Zhou Xuexi (周学熙 (Chou Hsüeh-hsi), January 12, 1866 in Jinling – September 26, 1947 in Beijing) was an industrialist of northern China who served as the Minister of Finance for the Beiyang Government of Republic of China from July 1912 to May 1913, and from January 1915 to March 1916. He was closely associated with Yuan Shikai and by Yuan's death in 1916 Zhou was the most important financier and industrialist in northern China.
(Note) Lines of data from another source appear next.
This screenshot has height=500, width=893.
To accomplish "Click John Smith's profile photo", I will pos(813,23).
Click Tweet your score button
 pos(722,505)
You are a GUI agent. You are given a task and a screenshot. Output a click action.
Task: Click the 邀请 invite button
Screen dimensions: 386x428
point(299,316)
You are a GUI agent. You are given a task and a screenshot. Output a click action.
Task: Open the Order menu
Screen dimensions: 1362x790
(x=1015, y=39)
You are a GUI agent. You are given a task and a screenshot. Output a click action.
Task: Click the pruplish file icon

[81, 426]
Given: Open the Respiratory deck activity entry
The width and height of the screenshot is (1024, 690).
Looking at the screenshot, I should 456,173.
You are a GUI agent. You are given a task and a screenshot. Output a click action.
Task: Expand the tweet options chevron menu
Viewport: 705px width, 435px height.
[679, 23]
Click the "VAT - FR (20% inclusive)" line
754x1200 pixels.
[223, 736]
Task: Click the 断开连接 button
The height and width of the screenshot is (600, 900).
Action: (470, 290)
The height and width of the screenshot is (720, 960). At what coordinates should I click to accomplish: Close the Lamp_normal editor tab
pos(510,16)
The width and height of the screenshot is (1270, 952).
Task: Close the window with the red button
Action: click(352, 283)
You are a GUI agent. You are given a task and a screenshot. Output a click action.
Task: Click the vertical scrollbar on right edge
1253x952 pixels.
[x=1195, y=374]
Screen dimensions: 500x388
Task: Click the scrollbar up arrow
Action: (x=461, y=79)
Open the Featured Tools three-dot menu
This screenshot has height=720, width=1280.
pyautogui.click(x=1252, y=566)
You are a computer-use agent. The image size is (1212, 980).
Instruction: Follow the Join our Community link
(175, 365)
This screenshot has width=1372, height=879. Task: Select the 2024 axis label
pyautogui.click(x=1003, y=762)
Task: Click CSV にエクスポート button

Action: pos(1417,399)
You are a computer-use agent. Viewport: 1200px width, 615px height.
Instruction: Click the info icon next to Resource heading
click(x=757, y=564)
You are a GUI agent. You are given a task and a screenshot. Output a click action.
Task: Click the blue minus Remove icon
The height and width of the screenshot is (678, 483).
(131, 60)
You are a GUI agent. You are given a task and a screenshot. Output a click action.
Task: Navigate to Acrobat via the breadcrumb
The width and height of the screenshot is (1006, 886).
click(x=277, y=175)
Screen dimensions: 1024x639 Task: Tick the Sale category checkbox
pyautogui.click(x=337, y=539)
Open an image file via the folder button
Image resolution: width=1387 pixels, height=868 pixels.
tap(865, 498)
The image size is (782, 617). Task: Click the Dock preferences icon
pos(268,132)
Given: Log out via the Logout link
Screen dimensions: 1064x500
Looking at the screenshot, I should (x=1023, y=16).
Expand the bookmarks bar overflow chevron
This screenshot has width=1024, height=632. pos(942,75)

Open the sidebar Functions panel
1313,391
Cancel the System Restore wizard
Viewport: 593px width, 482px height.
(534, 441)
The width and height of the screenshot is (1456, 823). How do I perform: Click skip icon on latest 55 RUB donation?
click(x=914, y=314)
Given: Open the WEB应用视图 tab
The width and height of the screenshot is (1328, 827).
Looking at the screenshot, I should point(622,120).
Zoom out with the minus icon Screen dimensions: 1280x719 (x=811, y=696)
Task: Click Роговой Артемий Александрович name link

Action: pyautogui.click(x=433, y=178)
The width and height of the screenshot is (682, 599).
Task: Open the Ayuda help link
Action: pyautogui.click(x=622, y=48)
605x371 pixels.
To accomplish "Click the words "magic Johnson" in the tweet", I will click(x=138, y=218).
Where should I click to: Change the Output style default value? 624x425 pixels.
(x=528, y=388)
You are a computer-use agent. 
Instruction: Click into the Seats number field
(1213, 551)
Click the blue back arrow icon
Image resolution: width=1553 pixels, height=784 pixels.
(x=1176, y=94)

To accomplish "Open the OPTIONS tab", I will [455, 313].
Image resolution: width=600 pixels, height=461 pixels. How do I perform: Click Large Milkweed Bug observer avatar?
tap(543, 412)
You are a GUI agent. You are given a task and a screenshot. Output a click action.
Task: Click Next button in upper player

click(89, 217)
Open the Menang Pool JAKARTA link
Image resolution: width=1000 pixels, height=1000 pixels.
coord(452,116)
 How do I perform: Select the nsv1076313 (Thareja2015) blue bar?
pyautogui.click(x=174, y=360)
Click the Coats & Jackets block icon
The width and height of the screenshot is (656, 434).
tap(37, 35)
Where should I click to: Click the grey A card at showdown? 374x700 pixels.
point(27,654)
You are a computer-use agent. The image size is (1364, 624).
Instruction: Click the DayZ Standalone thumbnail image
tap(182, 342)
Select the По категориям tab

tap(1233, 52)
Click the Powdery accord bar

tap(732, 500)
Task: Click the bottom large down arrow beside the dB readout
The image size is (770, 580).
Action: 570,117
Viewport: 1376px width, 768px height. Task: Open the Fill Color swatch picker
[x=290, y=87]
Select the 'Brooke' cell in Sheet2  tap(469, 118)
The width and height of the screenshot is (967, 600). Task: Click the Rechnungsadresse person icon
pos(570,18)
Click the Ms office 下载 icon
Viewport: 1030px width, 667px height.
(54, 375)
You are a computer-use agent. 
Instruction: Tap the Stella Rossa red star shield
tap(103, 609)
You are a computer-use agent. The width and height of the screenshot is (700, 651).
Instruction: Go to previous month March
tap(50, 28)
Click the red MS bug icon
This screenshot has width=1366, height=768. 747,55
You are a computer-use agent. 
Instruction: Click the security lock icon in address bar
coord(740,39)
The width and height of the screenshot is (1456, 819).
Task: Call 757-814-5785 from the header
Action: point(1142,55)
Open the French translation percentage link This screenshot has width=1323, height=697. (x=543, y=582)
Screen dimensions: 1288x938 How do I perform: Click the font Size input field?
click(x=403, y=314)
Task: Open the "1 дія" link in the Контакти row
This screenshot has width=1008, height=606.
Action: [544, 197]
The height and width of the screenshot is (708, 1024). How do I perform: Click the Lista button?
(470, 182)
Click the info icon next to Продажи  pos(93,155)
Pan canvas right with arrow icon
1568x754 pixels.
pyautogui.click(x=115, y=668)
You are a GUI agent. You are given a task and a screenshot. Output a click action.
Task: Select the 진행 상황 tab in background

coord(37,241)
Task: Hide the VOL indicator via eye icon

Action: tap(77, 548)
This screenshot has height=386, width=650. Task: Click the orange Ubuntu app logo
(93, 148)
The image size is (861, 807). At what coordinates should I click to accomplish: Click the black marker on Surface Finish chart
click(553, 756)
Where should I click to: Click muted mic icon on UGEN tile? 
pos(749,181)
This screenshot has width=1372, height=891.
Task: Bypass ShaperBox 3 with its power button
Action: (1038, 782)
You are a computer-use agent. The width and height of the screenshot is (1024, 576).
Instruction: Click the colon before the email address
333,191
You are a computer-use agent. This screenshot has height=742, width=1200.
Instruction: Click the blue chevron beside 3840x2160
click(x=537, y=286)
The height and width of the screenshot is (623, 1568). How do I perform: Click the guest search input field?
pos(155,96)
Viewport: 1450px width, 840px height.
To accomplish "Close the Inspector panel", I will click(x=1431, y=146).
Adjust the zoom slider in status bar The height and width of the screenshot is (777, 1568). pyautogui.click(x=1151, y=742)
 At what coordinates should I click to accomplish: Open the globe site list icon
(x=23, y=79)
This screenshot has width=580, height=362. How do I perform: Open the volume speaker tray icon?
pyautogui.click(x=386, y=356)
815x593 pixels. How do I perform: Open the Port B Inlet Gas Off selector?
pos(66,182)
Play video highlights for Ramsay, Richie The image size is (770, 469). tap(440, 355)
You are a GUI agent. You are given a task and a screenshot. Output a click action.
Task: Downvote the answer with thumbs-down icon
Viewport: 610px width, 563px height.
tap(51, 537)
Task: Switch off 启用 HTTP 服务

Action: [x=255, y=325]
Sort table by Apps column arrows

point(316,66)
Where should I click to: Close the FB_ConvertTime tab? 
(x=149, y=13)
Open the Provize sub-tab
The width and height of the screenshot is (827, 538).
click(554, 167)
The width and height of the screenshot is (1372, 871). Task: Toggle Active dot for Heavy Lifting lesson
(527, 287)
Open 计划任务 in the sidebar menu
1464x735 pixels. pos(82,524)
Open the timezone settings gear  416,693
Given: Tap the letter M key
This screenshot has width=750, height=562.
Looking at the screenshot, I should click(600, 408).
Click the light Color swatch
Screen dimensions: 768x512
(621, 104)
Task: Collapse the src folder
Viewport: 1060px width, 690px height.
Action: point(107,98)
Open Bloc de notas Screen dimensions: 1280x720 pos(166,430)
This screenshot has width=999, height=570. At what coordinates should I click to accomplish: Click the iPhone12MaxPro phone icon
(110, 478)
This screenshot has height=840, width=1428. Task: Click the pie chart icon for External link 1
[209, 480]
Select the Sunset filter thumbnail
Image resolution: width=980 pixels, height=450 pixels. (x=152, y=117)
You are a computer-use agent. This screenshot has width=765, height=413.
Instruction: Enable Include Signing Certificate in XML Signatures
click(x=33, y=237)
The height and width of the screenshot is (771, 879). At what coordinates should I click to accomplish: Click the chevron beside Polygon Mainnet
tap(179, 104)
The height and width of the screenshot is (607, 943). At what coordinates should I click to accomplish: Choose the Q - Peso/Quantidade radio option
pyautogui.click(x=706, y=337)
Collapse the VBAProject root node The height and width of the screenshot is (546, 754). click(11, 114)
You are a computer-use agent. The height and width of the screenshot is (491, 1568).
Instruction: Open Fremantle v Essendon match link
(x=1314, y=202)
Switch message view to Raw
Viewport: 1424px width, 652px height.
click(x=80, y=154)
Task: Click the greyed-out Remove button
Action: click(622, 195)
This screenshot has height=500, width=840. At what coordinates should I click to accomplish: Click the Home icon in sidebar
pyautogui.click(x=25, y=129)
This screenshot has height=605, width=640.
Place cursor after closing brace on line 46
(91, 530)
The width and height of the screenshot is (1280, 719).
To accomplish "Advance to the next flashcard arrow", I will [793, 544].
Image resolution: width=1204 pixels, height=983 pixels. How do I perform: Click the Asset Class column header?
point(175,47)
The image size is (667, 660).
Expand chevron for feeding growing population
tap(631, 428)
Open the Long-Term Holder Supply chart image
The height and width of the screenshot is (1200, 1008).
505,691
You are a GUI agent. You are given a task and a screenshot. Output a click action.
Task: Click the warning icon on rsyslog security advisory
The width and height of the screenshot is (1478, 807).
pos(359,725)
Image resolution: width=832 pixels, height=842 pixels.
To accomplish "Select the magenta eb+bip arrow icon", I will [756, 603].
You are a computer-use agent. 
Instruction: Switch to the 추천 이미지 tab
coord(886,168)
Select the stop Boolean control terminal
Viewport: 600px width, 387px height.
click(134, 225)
He founded and/or led the following institutions/companies:

- 1901, Shandong University
- 1903, Hebei University of Technology
- Beiyang Bureau of Industry
- Kaiping Mines - merged with Luanzhou in 1912, renamed Kailuan
- 1906, Chee Hsin (Qixin) Cement Co.
- 1907, Luanzhou Mining
- Tientsin Official Bank
- 1908 Jingshi Water Works (now Beijing Water Works)
- 1916, Hua Hsin (Wah Hsing; Hua Xing) Cotton Spinning and Weaving Co.
- 1919, National Industrial Bank of China
- 1921, Pu Yu Machinery Co.
- 1923, Hua Hsin Bank

Zhou Xuexi was the fourth son of Zhou Fu, a late Qing high-ranking official.